The development of high-throughput DNA sequencing technologies and reducing costs of using such techniques means that it is now possible to investigate these issues on a genomic scale.

The aim of this PhD is to investigate the population genomic effects of selection in haplodiploid pollinator species such as bumble bees of the genus Bombus. The work will use high throughput next generation sequencing to survey genetic variation across the genome and to compare signatures of selection in response to differential gene expression and recombination. The project will use already developed information on differential gene expression in bees in collaboration between the two supervisors [9].

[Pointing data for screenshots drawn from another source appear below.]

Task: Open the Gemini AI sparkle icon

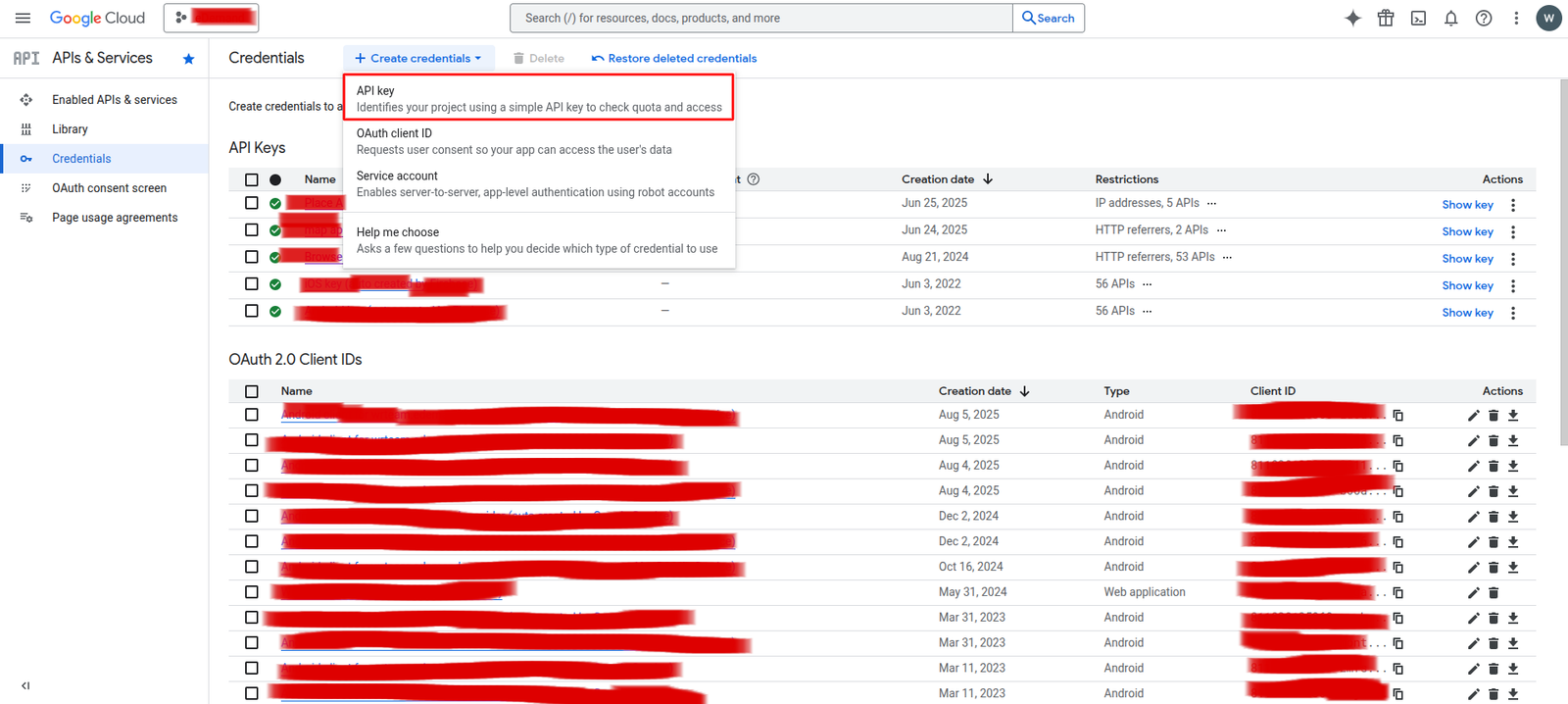Action: point(1352,19)
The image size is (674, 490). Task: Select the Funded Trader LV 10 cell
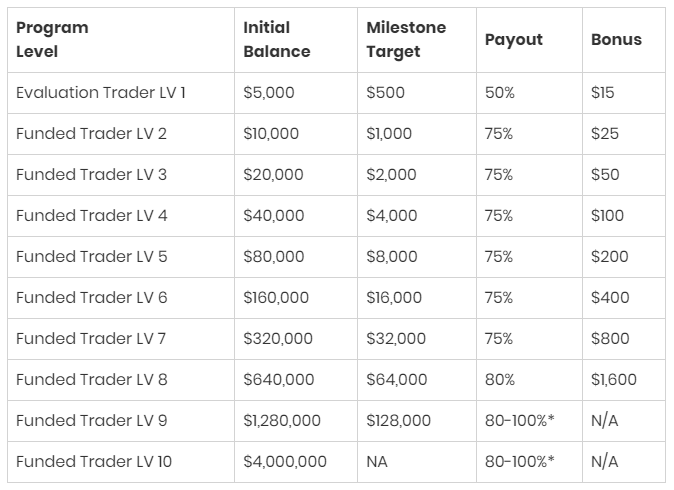pos(95,462)
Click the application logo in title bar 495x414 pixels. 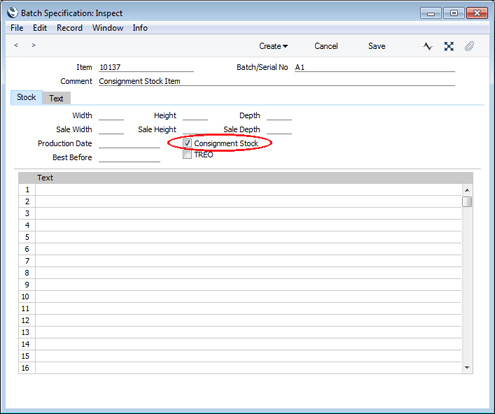(x=12, y=13)
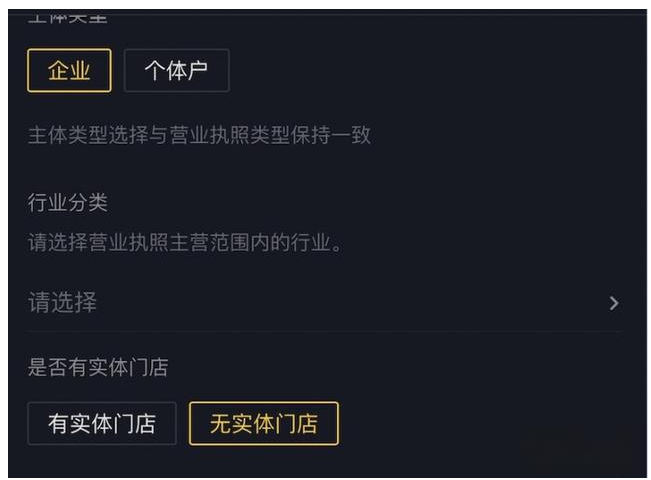Click hint text 主体类型选择与营业执照类型保持一致
Image resolution: width=651 pixels, height=480 pixels.
tap(199, 135)
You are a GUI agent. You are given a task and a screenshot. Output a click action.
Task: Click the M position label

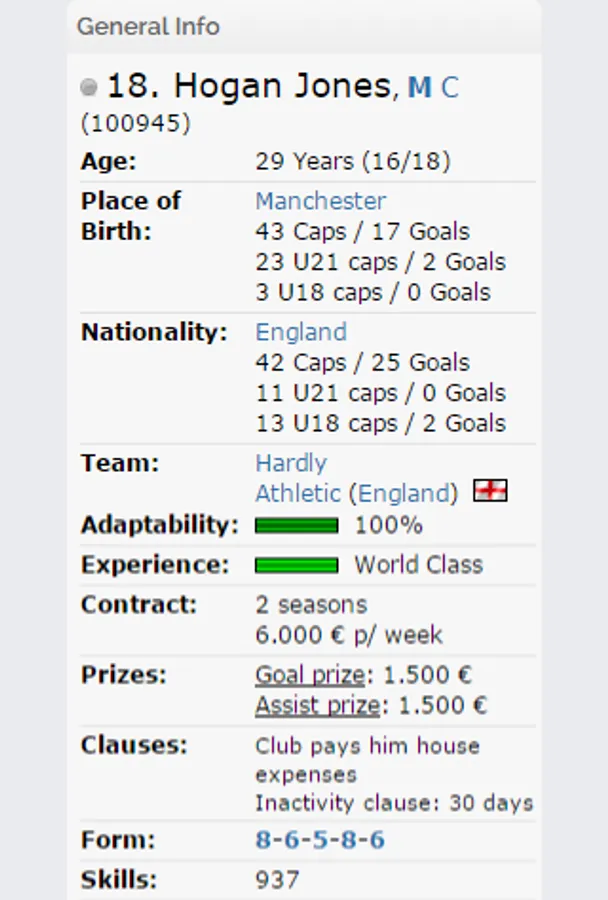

  1. Gallai N., Salles J.M., Settele J., Vaissière B.E. 2009 Economic valuation of the vulnerability of world agriculture confronted with pollinator decline. Ecological Economics 68(3), 810-821. (doi:10.1016/j.ecolecon.2008.06.014).
  2. Potts S.G., Biesmeijer J.C., Kremen C., Neumann P., Schweiger O., Kunin W.E. 2010 Global pollinator declines: trends, impacts and drivers. Trends Ecol Evol 25(6), 345-353. (doi:10.1016/j.tree.2010.01.007).
  3. Chapman R.E., Bourke A.F.G. 2001 The influence of sociality on the conservation biology of social insects. Ecol Lett 4(6), 650-662. (doi:10.1046/j.1461-0248.2001.00253.x).
  4. Zayed A., Packer L. 2005 Complementary sex determination substantially increases extinction proneness of haplodiploid populations. Proc Natl Acad Sci U S A 102(30), 10742-10746. (doi:10.1073/pnas.0502271102).
  5. Beye M., Hasselmann M., Fondrk M.K., Page R.E., Omholt S.W. 2003 The gene csd is the primary signal for sexual development in the honeybee and encodes an SR-type protein. Cell 114(4), 419-429. (doi:10.1016/s0092-8674(03)00606-8).
  6. Miyakawa M.O., Mikheyev A.S. 2015 QTL Mapping of Sex Determination Loci Supports an Ancient Pathway in Ants and Honey Bees. PLOS Genetics 11(11), e1005656. (doi:10.1371/journal.pgen.1005656).
  7. Harrison M.C., Mallon E.B., Hammond R.L. In review Purged haploids - sheltered diploids: ploidy infuences selection efficacy in a haplodiploid bee.
  8. Romiguier J., Lourenco J., Gayral P., Faivre N., Weinert L.A., Ravel S., Ballenghien M., Cahais V., Bernard A., Loire E., et al. 2014 Population genomics of eusocial insects: the costs of a vertebrate-like effective population size. Journal of Evolutionary Biology 27(3), 593-603. (doi:10.1111/jeb.12331).
  9. Harrison M.C., Hammond R.L., Mallon E.B. 2015 Reproductive workers show queenlike gene expression in an intermediately eusocial insect, the buff-tailed bumble bee Bombus terrestris. Molecular Ecology 24(12), 3043-3063. (doi:10.1111/mec.13215).

BBSRC Strategic Research Priority: Food Security

Techniques that will be undertaken during the project:

  • High throughput massively parallel genome sequencing.
  • Bioinformatics (Linux environment, shell scripting, Python programming, use of R for statistics).
  • Quantitative analysis of genetic variation.